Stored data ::
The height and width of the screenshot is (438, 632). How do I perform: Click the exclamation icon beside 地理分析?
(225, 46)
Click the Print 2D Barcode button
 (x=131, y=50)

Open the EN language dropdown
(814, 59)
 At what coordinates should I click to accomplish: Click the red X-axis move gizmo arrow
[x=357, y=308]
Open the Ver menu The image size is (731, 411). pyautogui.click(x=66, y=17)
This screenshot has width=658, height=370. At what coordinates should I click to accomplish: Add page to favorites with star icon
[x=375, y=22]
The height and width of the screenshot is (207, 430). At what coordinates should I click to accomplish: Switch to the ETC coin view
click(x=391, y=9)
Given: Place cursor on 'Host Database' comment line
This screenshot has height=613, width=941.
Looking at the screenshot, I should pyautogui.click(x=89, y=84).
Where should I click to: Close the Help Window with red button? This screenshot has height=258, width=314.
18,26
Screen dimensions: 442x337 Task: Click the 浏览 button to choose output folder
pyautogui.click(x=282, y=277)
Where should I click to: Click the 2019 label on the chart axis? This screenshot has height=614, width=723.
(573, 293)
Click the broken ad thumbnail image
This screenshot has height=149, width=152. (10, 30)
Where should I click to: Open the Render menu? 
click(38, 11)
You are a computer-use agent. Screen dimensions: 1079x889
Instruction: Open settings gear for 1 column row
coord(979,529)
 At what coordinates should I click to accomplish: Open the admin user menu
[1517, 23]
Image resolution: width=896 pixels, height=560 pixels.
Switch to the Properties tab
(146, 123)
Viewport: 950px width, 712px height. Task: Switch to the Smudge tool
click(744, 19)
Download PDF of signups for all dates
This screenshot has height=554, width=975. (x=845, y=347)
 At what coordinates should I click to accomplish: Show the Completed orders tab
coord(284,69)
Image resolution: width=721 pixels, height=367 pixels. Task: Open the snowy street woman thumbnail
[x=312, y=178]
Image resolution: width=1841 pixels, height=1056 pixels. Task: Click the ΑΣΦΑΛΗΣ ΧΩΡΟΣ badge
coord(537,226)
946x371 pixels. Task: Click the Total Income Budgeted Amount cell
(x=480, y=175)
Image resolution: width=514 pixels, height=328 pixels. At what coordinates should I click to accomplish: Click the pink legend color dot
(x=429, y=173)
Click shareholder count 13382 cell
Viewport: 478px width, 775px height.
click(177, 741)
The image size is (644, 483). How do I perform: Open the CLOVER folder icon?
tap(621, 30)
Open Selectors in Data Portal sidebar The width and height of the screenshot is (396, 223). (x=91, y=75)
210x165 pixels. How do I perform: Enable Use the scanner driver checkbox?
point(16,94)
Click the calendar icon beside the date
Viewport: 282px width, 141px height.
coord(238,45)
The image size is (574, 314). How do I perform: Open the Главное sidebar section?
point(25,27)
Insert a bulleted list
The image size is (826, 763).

What you will do :: Reproduce the records above word for word.

Result of the task ::
The height and width of the screenshot is (438, 632). How do I perform: Click the exclamation icon beside 地理分析?
(225, 46)
Click the Print 2D Barcode button
 (x=131, y=50)

Open the EN language dropdown
(814, 59)
 At what coordinates should I click to accomplish: Click the red X-axis move gizmo arrow
[x=357, y=308]
Open the Ver menu The image size is (731, 411). pyautogui.click(x=66, y=17)
This screenshot has width=658, height=370. At what coordinates should I click to accomplish: Add page to favorites with star icon
[x=375, y=22]
The height and width of the screenshot is (207, 430). At what coordinates should I click to accomplish: Switch to the ETC coin view
click(x=391, y=9)
Given: Place cursor on 'Host Database' comment line
This screenshot has height=613, width=941.
Looking at the screenshot, I should pyautogui.click(x=89, y=84).
Where should I click to: Close the Help Window with red button? This screenshot has height=258, width=314.
18,26
Screen dimensions: 442x337 Task: Click the 浏览 button to choose output folder
pyautogui.click(x=282, y=277)
Where should I click to: Click the 2019 label on the chart axis? This screenshot has height=614, width=723.
(573, 293)
Click the broken ad thumbnail image
This screenshot has height=149, width=152. (10, 30)
Where should I click to: Open the Render menu? 
click(38, 11)
You are a computer-use agent. Screen dimensions: 1079x889
Instruction: Open settings gear for 1 column row
coord(979,529)
 At what coordinates should I click to accomplish: Open the admin user menu
[1517, 23]
Image resolution: width=896 pixels, height=560 pixels.
Switch to the Properties tab
(146, 123)
Viewport: 950px width, 712px height. Task: Switch to the Smudge tool
click(744, 19)
Download PDF of signups for all dates
This screenshot has height=554, width=975. (x=845, y=347)
 At what coordinates should I click to accomplish: Show the Completed orders tab
coord(284,69)
Image resolution: width=721 pixels, height=367 pixels. Task: Open the snowy street woman thumbnail
[x=312, y=178]
Image resolution: width=1841 pixels, height=1056 pixels. Task: Click the ΑΣΦΑΛΗΣ ΧΩΡΟΣ badge
coord(537,226)
946x371 pixels. Task: Click the Total Income Budgeted Amount cell
(x=480, y=175)
Image resolution: width=514 pixels, height=328 pixels. At what coordinates should I click to accomplish: Click the pink legend color dot
(x=429, y=173)
Click shareholder count 13382 cell
Viewport: 478px width, 775px height.
click(177, 741)
The image size is (644, 483). How do I perform: Open the CLOVER folder icon?
tap(621, 30)
Open Selectors in Data Portal sidebar The width and height of the screenshot is (396, 223). (x=91, y=75)
210x165 pixels. How do I perform: Enable Use the scanner driver checkbox?
point(16,94)
Click the calendar icon beside the date
Viewport: 282px width, 141px height.
coord(238,45)
The image size is (574, 314). How do I perform: Open the Главное sidebar section?
point(25,27)
Insert a bulleted list
The image size is (826, 763).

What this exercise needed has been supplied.